The second value point is that the online self-improvement process is sufficiently engineered. HER-style relabeling + LoRA is very practical on real robots: no reward function is required, and no manual labeling is required at each step. Failure trajectories can also be converted into training signals through achieved-goal relabeling.
7.2 Why the results hold up
- There are levels of task coverage: Simulation Robotwin 2.0, real writing, dessert plating, and insertion operations cover different difficulties.
- OOD settings are explicit: Unseen words, visual changes to desserts/plates/backgrounds, migration from bearing insert to cup holder insert.
- MSTH ablation is strong: Writing long words on the whiteboard w/o MSTH almost fails, while w/ MSTH maintains a high success rate, directly supporting the core of the method.
- The evidence for online training is consistent: Simulation multi-round improvement, real unseen drawing improvement, Plug-In OOD from 0.30 to 0.90, in the same direction.
7.3 Limitations and points that need to be questioned
| question | influence |
|---|---|
| Insufficient training data and code availability | The paper is given to the project page, but the arXiv/project page does not show the public code; the core training data contains a proprietary dataset, making complete reproducibility difficult. |
| Part of the source code still contains the author's internal comments | There are many modification comments and comments in the LaTeX source code, indicating that the paper may still be in a state of rapid iteration; readers should refer to the final PDF result. |
| Real-world evaluation sample size is limited | 40 rollouts per real experiment is enough to show trends, but more statistical confidence intervals are still needed for high variance real machine tasks. |
| Whether the world model is truly causally controllable has not yet been fully proven. | The generated intermediate visual trajectory looks reasonable, but its specific contribution to action success is mainly reflected through overall ablation, lacking more detailed representation/attention analysis. |
| Online self-improvement dependent environment reset | Each round takes about 5 minutes and includes rollout, backpass, and reset; the cost of reset may become a bottleneck in a real open environment. |
7.4 Questions that can be asked in group meetings
- How to choose MSTH's $K, P, r, M$? Do different tasks require adaptive time scales instead of fixed log spacing?

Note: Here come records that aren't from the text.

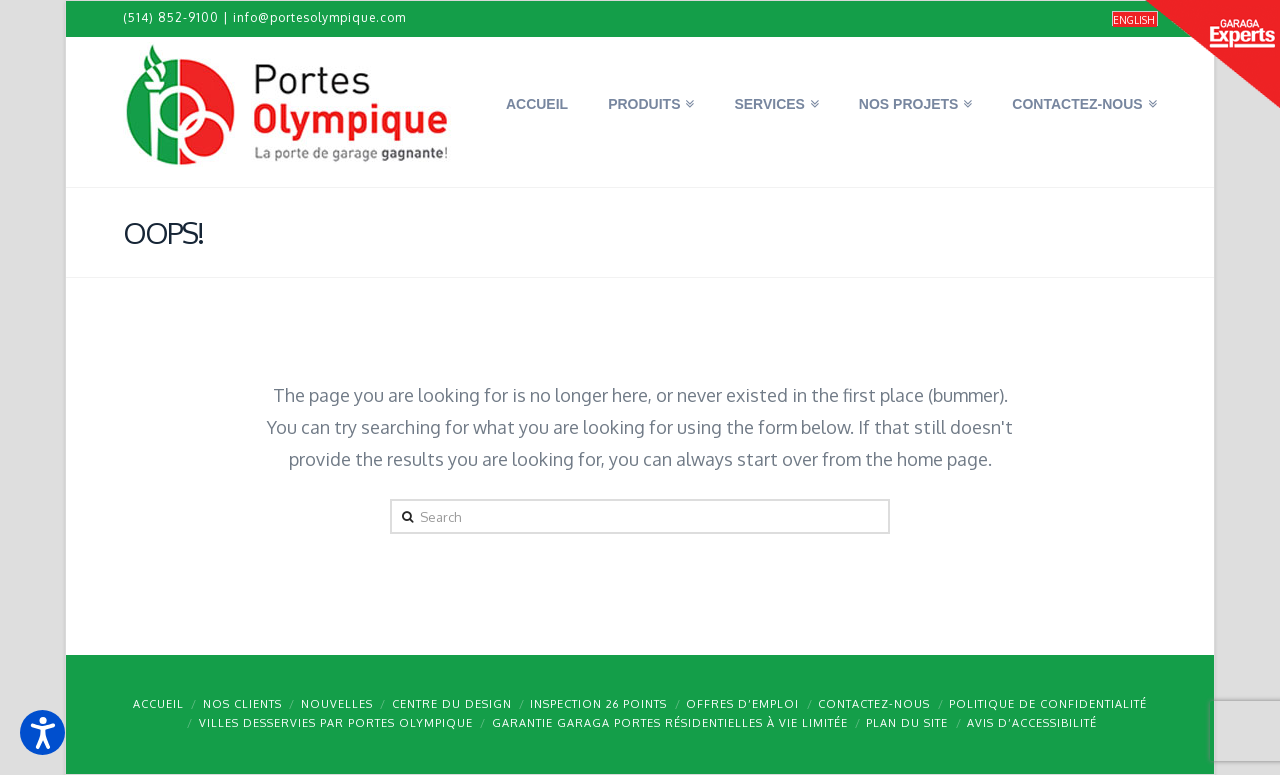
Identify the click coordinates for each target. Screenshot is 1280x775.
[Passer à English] (1135, 19)
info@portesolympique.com (319, 17)
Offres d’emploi (742, 704)
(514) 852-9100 (171, 17)
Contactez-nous (874, 704)
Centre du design (452, 704)
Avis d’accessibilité (1032, 723)
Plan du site (907, 723)
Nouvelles (337, 704)
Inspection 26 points (598, 704)
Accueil (158, 704)
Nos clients (242, 704)
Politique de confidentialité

- Remote actions are not executed, but only serve as guidance. Where does their supervision come from, and is it possible that it may conflict with the near-end execution of actions?
- Stage 2 only optimizes action loss, but the gradient is also passed back to the world model. Will this reduce the realism of the video generated by the world model and only retain action-useful features? Is this an advantage or a risk?
- HER relabeling treats $o'$ as goal, but if the action results in a collision or meaningless state, will this relabeling reinforce bad behavior? all rollouts best illustrates that the model may be able to absorb noise, but where are the boundaries?
- Compared to directly using goal image + transformer memory for long context control, is the additional generation cost of GCWM necessary for all tasks?
Attachment: This report covers inspections
Covered: Abstract, Introduction, Related Works, Methods, Experiments, Conclusion, and implementation details, real task settings, and test metrics in the appendix.
Chart processing: The PNG image rendered using arXiv HTML is saved in figures/; Key tables have been rebuilt into HTML.
Residual risk: No official code repository was found; the training data part is proprietary, and the reproducibility route in the report is a structural-level reproducibility suggestion, which is not equivalent to a complete numerical reproducibility.